Create a dashDB Instance

  1. Return to your Bluemix dashboard
  2. Click Work with Data.
  3. Click New Service.
  4. Find and click dashDB then click Choose dashDB.
  5. Click Create.

Create an IBM Insights for Twitter Instance

  1. Return to your Bluemix dashboard
  2. Click Work with Data.
  3. Click New Service.
  4. Find and click Insights for Twitter then click Choose Insights for Twitter.
  5. Click Create.

Load data

Load car-related tweets from IBM Insights for Twitter into your dashBD warehouse.

  1. Launch dashDB

    Return to your Bluemix dashboard and click dashDB tile. Then click the Launch button.

  2. From the menu on the left, choose Load > Load Twitter Data

    dashDB finds the Insights for Twitter service you just instantiated.

  3. Click Next.

  4. In the Search for Twitter data box, enter the following query:

    posted:2015-01-01,2015-12-31 followers_count:2000 listed_count:1000 (volkswagen OR vw OR toyota OR daimler OR mercedes OR bmw OR gm OR "general motors" OR tesla)
  5. Click Get Tweet Count.
  6. Once the count loads, click Next.

  7. In the Load the data into new tables with this prefix field, enter any text you wish for a namespace and click Next.
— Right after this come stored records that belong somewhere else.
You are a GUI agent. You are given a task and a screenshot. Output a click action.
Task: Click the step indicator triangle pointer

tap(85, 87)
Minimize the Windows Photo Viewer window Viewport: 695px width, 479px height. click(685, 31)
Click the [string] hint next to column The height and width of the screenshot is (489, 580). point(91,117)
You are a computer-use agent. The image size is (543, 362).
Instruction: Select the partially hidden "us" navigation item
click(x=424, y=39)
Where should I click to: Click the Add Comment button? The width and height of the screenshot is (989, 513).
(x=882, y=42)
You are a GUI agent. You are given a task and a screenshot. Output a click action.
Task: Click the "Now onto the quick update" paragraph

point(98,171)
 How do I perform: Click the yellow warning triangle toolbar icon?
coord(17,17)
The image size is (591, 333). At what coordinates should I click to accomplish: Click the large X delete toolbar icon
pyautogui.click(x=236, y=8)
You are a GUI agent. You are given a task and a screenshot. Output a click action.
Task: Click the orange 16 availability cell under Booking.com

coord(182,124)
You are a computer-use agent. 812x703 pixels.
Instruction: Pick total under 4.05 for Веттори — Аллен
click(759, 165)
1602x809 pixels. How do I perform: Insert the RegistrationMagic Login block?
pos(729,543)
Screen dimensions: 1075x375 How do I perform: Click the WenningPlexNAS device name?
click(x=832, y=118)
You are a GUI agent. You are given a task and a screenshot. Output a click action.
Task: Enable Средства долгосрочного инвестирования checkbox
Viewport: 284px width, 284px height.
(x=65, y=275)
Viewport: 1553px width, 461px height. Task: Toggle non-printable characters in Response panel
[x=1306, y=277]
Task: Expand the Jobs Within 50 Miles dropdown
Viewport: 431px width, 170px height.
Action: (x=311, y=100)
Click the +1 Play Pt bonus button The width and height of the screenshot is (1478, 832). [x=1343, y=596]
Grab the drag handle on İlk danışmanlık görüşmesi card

    Depending on your bandwidth, data loading may take up to 15-60 minutes. dashDB shows you progress as the tweets load.

  8. When the data finishes loading, click Next.

  9. Peruse the reports that dashDB shows.

  10. Click the Data tab to explore the data.

  11. Copy connection details

    From the menu on the left, choose Connect > Connection Information and copy the User ID, Password and JDBC URL string. You’ll need these in a few minutes.

Analyze in Python Notebook

Now that we’ve got the data, we can use Apache Spark to perform some fast analysis and manage it all through a Python notebook.

Create new notebook

Create a notebook on IBM’s Data Science Experience (DSX):

  1. Sign in or create a trial account on DSX.
  2. Create a new project (or select an existing project).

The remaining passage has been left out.